A hacker in Hong Kong has won thousands of followers — including tech VIPs — for publishing new features in popular apps ahead of their official announcement.
Jane Manchun Wong, who does so out of “curiosity” and “personal amusement,” has even been called “a better source” on new projects than internal communications teams.
The 25-year-old software engineer began digging into application codes years ago in an attempt to understand updates commonly described as “bug fixes and improvements.” She first taught herself how to code from books and guides on the internet.
“I guess it’s just my curiosity that drives me,” Wong told Business Insider. “To me, this is a puzzle, and I have to solve it.”
Twitter continues working on Conversation Tree
now with the ability to focus a specific tweet, even from a permalink pic.twitter.com/CVadSqbFDP
— Jane Manchun Wong (@wongmjane) November 26, 2019
Wong’s process is fairly straightforward: every time one of her apps gets an update, she locates the new code/s, reverse-engineers it/them and finds new features before their official announcement.
So far, she has dug and publicized unreleased features from Facebook, Instagram, Twitter, Spotify, Pinterest, Uber, Lyft, AirBnB and Slack.
Instagram is working on showing lyrics while recording Reels
à la Karaoke pic.twitter.com/wf336SJNap
— Jane Manchun Wong (@wongmjane) February 11, 2020
Wong’s constant discovery of new features — which come at three a day, according to her estimates — has made her a stable source of news for many users, including employees from the apps’ companies themselves.
“For real. Jane’s Twitter is a better source on projects going on across the company than internal comms,” wrote Colin Higgins, a data scientist at Instagram.
For real. Jane’s twitter is a better source on projects going on across the company than internal comms.
— Colin Higgins (@colinahiggins) October 10, 2019
To date, Wong has amassed 64,300 followers on Twitter, where she primarily posts her updates. Among her VIP followers are Adam Mosseri, head of Facebook’s Instagram, and Andrew “Boz” Bosworth, head of Facebook’s hardware initiatives.
“I was just trying to get in on the good-feeling action. Like Adam, I was sure I was already following you but apparently it is just that everyone else already retweets you so much. I might as well go straight to the source,” Bosworth tweeted Wong back in October.
I was just trying to get in on the good feeing action. Like Adam, I was sure I was already following you but apparently it is just that everyone else already retweets you so much. I might as well go straight to the source.
— Boz (@boztank) October 10, 2019
Just last week, Wong revealed that Instagram has been working to let influencers monetize their content by running short ads on their IGTV videos. A Facebook representative confirmed the news an hour later.

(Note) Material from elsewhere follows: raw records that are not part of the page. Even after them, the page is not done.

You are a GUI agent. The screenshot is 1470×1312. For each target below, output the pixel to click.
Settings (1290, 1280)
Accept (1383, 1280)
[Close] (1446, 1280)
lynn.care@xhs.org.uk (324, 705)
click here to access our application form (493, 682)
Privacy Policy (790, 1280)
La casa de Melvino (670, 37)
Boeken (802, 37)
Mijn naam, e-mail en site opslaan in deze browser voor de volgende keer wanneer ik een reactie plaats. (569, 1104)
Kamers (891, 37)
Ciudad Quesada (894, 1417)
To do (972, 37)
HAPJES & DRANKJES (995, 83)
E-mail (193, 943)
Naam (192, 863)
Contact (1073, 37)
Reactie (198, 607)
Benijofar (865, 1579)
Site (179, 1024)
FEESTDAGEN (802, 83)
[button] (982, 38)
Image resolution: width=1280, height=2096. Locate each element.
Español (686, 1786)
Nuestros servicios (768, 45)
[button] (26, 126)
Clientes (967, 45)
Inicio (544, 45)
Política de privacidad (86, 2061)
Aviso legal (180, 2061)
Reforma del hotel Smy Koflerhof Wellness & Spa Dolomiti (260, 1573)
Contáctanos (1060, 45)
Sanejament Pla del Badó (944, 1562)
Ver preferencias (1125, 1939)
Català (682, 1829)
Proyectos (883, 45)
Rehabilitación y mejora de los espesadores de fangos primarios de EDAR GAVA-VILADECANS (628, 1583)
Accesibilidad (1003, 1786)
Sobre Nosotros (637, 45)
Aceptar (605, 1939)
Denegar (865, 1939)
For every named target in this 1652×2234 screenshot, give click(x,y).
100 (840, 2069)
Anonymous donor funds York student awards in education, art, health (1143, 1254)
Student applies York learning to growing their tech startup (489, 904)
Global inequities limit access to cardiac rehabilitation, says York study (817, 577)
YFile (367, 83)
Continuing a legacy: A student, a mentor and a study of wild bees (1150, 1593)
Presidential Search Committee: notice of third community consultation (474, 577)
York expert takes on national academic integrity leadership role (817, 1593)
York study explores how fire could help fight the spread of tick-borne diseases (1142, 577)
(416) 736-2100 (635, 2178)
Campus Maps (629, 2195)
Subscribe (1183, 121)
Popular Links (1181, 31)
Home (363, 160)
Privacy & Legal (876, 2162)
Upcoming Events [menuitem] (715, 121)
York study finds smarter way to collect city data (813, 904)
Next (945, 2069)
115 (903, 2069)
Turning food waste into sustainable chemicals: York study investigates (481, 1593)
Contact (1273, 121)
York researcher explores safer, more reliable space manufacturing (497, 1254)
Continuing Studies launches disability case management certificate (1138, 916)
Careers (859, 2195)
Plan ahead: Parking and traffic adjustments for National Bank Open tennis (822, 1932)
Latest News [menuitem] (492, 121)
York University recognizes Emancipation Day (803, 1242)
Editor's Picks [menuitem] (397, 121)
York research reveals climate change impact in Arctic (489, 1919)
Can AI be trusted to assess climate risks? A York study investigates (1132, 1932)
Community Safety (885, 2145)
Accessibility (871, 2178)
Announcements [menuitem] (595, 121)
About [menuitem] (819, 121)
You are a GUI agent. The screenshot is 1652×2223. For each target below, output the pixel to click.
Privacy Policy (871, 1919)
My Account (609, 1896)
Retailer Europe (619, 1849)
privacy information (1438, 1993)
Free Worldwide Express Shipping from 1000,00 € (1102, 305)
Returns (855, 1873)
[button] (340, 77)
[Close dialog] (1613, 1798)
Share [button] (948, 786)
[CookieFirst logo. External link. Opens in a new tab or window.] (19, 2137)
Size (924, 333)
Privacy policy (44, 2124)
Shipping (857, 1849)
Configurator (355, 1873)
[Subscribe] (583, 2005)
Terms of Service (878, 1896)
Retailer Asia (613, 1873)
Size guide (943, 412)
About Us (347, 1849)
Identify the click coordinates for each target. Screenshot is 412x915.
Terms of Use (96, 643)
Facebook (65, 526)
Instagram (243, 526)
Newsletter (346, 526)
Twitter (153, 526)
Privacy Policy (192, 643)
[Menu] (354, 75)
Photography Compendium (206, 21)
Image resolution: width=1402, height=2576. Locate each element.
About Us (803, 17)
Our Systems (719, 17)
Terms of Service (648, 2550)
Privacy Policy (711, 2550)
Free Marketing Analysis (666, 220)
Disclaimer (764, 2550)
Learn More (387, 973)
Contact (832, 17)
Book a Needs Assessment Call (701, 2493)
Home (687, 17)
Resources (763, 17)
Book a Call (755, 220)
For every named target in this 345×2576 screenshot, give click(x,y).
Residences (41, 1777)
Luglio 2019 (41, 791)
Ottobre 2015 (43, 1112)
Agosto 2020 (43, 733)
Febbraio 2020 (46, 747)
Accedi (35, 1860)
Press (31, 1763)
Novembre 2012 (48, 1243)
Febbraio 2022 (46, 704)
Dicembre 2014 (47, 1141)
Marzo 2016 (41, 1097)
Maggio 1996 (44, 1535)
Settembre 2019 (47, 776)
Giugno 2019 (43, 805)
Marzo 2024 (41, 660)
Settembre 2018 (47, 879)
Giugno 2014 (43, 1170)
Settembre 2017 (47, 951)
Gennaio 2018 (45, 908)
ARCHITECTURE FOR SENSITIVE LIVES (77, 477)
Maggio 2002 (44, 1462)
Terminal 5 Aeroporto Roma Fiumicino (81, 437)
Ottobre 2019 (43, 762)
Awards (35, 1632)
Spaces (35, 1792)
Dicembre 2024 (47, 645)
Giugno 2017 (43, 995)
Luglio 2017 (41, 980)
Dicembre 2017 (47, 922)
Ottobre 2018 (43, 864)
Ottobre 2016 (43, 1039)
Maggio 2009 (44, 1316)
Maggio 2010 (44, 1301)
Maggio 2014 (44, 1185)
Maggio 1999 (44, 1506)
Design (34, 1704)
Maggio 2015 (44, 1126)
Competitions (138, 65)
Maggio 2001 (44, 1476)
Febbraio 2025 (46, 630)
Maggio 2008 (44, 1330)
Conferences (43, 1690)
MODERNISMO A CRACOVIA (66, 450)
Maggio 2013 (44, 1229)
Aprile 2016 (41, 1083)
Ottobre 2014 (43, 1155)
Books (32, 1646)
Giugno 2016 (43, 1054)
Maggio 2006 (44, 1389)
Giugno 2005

We continue to explore ways to help creators monetize with IGTV. We don’t have more details to share now, but we will as they develop further. https://t.co/gadf9TJaBE
— Alexandru Voica (@alexvoica) February 7, 2020
Wong also stumbled upon a major change on Instagram back in April: hiding counts of likes from users to help them shift focus on content. Mosseri confirmed her discovery 12 days later at Facebook’s F8 conference.
Instagram is testing hiding like count from audiences,
as stated in the app: “We want your followers to focus on what you share, not how many likes your posts get” pic.twitter.com/MN7woHowVN
— Jane Manchun Wong (@wongmjane) April 18, 2019
So far, the companies don’t mind Wong’s hobby. In some cases, she reports privacy and security issues through their bug bounty programs — initiatives that reward people for reporting exactly such matters.
Facebook, which started its bug bounty program in 2011, has rewarded more than $7.5 million to researchers in over 100 countries. “My main goal [when finding bugs] is to help prevent actual data breaches from happening,” Wong, who has been rewarded at least four times, told CNN last year.
Wong has reportedly been tapped by news outlets to work for them, but she reiterates that everything she does is purely out of personal amusement. However, she hopes that her discoveries would showcase her skills as a software engineer.
“Before a feature is launched, they might be able to see how a feature is perceived in the comments,” Wong told CNBC of how her work benefits companies. “Right now, I keep digging from the surface, but I just want to experience how it feels to actually work with them.”